WHAT IS REQUIRED |
The lines to reproduce run from the one containing "МГТУ им. Носова (1219, 766)" through the final line of the entries; write them out exactly and add nothing.

SUPPLIED INFORMATION |
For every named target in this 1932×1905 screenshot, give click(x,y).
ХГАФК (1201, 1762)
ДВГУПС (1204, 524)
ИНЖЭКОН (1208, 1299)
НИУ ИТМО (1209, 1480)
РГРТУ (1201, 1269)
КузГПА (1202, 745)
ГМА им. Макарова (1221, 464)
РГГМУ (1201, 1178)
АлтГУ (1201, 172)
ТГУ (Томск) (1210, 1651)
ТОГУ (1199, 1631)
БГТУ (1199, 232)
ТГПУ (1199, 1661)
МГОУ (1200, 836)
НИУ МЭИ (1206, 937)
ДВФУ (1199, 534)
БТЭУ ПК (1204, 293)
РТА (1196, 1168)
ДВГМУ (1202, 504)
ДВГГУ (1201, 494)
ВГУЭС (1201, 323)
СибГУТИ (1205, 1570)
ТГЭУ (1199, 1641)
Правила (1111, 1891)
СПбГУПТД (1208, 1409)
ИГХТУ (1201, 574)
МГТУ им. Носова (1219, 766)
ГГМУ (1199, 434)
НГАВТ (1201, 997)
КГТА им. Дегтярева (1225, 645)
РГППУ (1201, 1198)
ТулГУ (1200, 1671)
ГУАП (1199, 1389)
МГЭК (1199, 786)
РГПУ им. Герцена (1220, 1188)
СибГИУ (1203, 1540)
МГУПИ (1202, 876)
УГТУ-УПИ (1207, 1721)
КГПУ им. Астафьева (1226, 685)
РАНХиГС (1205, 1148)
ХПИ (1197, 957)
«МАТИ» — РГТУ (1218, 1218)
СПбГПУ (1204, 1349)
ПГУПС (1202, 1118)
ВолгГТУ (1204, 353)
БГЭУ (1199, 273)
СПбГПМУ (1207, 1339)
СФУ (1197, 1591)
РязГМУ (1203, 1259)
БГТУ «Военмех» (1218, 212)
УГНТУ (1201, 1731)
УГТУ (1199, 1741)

EXERCISE SOLUTION |
МГТУ им. Носова (1219, 766)
ГГМУ (1199, 434)
НГАВТ (1201, 997)
КГТА им. Дегтярева (1225, 645)
РГППУ (1201, 1198)
ТулГУ (1200, 1671)
ГУАП (1199, 1389)
МГЭК (1199, 786)
РГПУ им. Герцена (1220, 1188)
СибГИУ (1203, 1540)
МГУПИ (1202, 876)
УГТУ-УПИ (1207, 1721)
КГПУ им. Астафьева (1226, 685)
РАНХиГС (1205, 1148)
ХПИ (1197, 957)
«МАТИ» — РГТУ (1218, 1218)
СПбГПУ (1204, 1349)
ПГУПС (1202, 1118)
ВолгГТУ (1204, 353)
БГЭУ (1199, 273)
СПбГПМУ (1207, 1339)
СФУ (1197, 1591)
РязГМУ (1203, 1259)
БГТУ «Военмех» (1218, 212)
УГНТУ (1201, 1731)
УГТУ (1199, 1741)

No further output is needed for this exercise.